Content starts

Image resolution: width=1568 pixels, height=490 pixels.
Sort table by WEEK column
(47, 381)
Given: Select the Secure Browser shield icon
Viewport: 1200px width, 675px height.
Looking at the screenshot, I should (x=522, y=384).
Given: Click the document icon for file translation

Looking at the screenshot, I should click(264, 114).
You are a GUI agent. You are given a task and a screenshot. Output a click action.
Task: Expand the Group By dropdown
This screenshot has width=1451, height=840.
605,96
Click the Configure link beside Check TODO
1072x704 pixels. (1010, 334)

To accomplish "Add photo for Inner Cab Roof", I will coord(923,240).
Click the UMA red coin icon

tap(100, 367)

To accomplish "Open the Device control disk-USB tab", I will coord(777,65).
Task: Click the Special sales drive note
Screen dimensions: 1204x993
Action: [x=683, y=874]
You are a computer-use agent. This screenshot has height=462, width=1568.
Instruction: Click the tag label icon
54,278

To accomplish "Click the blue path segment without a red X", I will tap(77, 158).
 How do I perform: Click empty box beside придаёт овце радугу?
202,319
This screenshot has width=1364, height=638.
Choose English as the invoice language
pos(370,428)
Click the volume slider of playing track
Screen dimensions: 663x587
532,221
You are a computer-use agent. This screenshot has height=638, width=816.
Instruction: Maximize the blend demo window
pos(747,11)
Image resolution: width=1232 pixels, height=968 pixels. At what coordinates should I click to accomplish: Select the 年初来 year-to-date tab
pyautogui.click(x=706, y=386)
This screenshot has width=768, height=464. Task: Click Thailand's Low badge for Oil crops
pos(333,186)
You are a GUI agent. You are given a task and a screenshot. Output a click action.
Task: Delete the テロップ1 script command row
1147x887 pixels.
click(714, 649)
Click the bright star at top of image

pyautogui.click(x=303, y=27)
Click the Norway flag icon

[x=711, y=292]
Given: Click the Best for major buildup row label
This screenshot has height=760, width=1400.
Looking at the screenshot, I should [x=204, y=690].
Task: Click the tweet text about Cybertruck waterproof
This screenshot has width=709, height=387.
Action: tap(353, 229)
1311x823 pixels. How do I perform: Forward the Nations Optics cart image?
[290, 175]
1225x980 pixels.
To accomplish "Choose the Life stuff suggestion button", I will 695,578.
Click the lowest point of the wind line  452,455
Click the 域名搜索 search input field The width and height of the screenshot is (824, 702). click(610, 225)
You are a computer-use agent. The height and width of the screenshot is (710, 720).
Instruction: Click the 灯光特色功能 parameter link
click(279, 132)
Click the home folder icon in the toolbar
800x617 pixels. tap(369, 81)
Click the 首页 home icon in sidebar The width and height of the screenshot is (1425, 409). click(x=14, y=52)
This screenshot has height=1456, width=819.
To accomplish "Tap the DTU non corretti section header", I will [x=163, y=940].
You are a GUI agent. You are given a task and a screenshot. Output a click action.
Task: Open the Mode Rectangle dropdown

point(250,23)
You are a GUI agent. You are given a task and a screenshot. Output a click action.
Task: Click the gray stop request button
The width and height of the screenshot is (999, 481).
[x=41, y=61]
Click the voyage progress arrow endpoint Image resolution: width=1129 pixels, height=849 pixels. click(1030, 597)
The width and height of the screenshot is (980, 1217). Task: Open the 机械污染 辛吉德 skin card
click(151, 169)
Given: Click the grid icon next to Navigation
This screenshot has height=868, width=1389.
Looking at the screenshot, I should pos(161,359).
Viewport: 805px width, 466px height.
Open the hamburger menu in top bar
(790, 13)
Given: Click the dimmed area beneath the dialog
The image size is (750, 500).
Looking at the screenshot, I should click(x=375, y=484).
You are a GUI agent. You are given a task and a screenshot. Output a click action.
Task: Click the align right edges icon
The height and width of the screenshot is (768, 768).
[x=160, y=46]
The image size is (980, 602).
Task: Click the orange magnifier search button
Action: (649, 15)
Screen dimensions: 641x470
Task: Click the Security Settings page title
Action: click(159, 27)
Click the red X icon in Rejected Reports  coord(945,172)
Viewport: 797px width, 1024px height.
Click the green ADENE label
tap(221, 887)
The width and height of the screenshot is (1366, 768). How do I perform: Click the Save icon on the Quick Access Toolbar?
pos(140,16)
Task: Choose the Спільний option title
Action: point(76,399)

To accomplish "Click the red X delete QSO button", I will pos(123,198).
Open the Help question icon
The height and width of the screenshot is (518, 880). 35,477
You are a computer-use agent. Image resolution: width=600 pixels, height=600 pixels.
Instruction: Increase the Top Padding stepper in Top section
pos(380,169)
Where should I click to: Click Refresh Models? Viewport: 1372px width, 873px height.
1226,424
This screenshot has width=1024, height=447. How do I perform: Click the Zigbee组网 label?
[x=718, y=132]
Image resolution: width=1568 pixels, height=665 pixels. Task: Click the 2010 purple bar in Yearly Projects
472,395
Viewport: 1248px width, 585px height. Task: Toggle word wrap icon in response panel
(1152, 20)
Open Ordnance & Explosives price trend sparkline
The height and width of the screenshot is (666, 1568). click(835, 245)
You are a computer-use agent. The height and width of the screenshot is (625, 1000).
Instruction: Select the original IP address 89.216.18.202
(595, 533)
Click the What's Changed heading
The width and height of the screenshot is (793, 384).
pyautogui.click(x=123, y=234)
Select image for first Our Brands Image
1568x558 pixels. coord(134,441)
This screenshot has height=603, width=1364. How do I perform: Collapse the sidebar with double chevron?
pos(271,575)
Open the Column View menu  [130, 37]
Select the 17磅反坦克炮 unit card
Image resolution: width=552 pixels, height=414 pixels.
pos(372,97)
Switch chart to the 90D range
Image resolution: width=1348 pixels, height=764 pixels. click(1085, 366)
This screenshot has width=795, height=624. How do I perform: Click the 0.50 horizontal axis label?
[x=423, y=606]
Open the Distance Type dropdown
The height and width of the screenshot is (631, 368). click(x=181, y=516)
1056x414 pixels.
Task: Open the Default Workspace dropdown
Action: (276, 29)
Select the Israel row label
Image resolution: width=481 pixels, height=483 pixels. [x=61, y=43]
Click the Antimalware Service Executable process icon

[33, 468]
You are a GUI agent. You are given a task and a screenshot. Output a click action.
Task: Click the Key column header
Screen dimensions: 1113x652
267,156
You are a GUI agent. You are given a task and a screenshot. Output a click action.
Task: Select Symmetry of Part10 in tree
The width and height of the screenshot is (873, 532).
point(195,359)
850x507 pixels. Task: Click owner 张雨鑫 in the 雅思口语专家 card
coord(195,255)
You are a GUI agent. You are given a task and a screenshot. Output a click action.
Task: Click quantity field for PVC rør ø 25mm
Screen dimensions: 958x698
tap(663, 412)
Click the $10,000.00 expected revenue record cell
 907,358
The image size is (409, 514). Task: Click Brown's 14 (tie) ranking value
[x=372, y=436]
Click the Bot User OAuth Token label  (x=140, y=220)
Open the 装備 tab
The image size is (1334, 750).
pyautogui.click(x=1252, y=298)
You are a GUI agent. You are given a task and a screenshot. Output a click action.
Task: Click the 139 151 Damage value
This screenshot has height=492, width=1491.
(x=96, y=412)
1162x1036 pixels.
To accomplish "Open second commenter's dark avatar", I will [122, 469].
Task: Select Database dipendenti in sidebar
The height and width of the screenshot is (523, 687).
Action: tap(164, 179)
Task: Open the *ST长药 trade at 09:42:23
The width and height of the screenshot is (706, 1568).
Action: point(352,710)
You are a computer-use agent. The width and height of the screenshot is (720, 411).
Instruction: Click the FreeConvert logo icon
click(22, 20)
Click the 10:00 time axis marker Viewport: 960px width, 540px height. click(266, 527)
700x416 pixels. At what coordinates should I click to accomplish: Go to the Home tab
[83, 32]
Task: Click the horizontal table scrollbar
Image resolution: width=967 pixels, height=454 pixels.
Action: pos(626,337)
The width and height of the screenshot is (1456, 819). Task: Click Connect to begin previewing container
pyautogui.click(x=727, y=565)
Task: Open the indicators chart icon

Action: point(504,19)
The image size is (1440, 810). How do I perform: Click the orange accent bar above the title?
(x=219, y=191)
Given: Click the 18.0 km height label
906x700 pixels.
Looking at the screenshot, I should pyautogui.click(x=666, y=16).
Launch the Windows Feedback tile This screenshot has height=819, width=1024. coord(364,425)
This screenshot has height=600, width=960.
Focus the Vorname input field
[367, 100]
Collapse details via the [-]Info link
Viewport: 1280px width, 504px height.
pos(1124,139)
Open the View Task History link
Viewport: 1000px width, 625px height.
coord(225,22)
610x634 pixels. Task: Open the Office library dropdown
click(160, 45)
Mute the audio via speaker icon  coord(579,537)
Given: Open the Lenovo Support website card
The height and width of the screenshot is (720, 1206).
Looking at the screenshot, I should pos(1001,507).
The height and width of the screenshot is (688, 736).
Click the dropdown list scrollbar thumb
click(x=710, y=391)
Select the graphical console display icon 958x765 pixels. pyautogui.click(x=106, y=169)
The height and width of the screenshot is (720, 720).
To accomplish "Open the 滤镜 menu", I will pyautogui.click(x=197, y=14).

Content ends

Find how many of the lines above have the word "computer" in them. State only that number.

6